### SUPPLIED TEXT

----------------

NEW YORK (AP) — “You Could Make This Place Beautiful,” by Maggie Smith (One Signal Publishers/Atria Books)

Poet Maggie Smith seems to have the idyllic life: a devoted husband, two kids, lots of friends and a big house in a leafy town in Ohio where her family has lived for generations. And she’s nationally recognized for her poetry, the winner of a National Endowment of the Arts grant and numerous other awards. One of her poems, “Good Bones,” goes viral in 2016.

But the idyllic life is shattered at the opening of the memoir when Smith discovers a postcard her husband has written to another woman. The betrayal calls into question everything she took for granted.

Smith says at the outset the memoir isn’t a “tell-all” but a “tell-mine,” and there are some gaps in the narrative. We don’t get details about what happens when she confronts him. The couple try marriage counseling, but Smith doesn’t mention that she’s found out about another woman until months into the therapy. Other dissatisfactions emerge: Despite her national recognition and speaking gigs all over the country, it’s clear her husband doesn’t think her job is as important as his. And he leaves the majority of parenting and household tasks to her.

----------------

### TASK TO CARRY OUT
Extend the review of Maggie Smith's memoir, picking up right after its final sentence.

----------------

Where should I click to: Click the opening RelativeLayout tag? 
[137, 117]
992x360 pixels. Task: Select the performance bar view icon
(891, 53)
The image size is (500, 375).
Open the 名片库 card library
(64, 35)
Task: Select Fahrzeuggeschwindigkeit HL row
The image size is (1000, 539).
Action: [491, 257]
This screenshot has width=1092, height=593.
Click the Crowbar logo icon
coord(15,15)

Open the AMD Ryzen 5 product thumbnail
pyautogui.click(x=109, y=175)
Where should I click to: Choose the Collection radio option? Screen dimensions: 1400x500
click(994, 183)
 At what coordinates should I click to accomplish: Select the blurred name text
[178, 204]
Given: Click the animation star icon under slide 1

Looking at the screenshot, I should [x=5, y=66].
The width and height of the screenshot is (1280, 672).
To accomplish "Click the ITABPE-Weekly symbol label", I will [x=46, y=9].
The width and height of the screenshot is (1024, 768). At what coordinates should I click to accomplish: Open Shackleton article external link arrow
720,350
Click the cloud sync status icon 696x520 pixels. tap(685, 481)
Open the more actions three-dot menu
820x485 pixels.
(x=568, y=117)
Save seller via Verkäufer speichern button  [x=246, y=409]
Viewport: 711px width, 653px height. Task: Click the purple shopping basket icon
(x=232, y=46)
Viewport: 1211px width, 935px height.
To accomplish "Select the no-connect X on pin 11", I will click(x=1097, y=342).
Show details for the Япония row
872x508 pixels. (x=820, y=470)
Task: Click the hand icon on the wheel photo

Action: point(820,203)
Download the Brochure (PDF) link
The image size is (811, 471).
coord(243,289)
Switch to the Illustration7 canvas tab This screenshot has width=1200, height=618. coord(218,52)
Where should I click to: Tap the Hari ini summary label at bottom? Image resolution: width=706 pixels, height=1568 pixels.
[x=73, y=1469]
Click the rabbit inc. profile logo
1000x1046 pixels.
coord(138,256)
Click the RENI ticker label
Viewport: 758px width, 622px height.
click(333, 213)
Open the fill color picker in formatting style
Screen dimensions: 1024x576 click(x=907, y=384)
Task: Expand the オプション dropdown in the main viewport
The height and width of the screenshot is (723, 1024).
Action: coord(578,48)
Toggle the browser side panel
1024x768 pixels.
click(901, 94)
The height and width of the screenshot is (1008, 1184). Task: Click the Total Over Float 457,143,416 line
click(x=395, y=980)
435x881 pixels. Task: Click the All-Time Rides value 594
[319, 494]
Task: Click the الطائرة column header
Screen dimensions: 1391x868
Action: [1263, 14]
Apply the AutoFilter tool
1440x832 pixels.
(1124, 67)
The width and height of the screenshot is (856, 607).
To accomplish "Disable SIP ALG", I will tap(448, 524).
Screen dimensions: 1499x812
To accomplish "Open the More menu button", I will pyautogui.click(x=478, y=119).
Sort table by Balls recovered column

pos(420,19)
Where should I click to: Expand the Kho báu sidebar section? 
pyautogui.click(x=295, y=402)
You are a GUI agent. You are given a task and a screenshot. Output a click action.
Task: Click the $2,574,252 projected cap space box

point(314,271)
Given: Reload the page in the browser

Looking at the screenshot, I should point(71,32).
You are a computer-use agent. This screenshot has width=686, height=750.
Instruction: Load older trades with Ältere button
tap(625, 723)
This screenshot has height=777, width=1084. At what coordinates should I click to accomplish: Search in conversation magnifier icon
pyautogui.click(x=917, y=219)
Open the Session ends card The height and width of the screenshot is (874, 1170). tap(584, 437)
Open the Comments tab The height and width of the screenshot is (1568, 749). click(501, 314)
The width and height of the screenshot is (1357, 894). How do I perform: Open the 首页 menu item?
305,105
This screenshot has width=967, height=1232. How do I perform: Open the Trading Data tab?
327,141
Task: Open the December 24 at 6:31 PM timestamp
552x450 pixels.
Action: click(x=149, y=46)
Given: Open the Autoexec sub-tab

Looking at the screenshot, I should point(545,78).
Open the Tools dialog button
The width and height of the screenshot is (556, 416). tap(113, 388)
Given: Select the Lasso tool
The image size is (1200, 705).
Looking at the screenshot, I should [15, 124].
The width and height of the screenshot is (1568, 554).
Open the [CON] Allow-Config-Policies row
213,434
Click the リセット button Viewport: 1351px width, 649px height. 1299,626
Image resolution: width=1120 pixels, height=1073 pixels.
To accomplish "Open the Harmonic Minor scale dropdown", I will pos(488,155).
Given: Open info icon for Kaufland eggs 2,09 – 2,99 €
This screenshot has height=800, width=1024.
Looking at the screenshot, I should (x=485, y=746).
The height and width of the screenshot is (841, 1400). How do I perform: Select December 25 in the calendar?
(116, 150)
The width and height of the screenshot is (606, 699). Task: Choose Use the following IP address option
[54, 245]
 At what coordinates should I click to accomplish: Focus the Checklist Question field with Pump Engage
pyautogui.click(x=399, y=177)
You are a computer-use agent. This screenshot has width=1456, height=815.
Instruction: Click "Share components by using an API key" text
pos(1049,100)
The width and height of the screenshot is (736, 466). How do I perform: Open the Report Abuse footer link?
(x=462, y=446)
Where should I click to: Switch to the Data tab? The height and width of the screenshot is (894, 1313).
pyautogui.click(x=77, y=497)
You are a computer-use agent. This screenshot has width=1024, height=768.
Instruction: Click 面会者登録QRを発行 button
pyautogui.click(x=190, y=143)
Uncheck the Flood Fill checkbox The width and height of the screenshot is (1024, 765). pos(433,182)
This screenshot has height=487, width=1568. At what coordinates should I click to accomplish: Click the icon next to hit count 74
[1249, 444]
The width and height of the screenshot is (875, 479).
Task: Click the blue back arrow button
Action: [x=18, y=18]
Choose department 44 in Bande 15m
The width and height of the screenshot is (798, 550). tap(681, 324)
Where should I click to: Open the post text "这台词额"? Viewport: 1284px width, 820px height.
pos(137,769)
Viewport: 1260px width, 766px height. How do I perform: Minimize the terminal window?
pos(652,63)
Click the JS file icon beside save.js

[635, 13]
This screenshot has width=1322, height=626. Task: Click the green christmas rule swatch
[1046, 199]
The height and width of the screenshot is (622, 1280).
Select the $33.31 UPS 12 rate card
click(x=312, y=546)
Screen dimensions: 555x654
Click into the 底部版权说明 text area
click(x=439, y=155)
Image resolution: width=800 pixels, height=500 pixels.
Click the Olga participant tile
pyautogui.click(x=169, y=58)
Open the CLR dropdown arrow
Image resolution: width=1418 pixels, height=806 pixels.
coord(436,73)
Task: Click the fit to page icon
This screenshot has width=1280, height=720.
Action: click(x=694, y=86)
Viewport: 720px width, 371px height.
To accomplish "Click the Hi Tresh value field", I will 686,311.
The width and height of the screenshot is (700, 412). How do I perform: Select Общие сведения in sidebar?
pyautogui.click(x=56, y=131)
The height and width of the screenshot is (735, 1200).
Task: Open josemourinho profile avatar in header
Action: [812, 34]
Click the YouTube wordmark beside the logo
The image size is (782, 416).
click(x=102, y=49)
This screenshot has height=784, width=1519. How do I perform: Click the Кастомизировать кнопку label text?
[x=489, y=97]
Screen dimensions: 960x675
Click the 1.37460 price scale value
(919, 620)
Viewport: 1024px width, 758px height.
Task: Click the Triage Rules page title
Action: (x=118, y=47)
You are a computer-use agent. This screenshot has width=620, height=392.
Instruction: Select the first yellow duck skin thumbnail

----------------

### WRITTEN ANSWER
Smith writes in a cyclical fashion, returning to certain themes again and again, similar to how we return to traumatic events in our head to try to digest them.

When her husband relocates to another state, she forges a life alone with just her and her two children. A series of tweets she writes about the divorce becomes a book, “Keep Moving,” and inspires a Mountain Goats song, “Picture of My Dress.”

By the end of the memoir, Smith is starting to believe the truth in her own words, the last line of “Good Bones” and title of the memoir — “You could make this place beautiful.”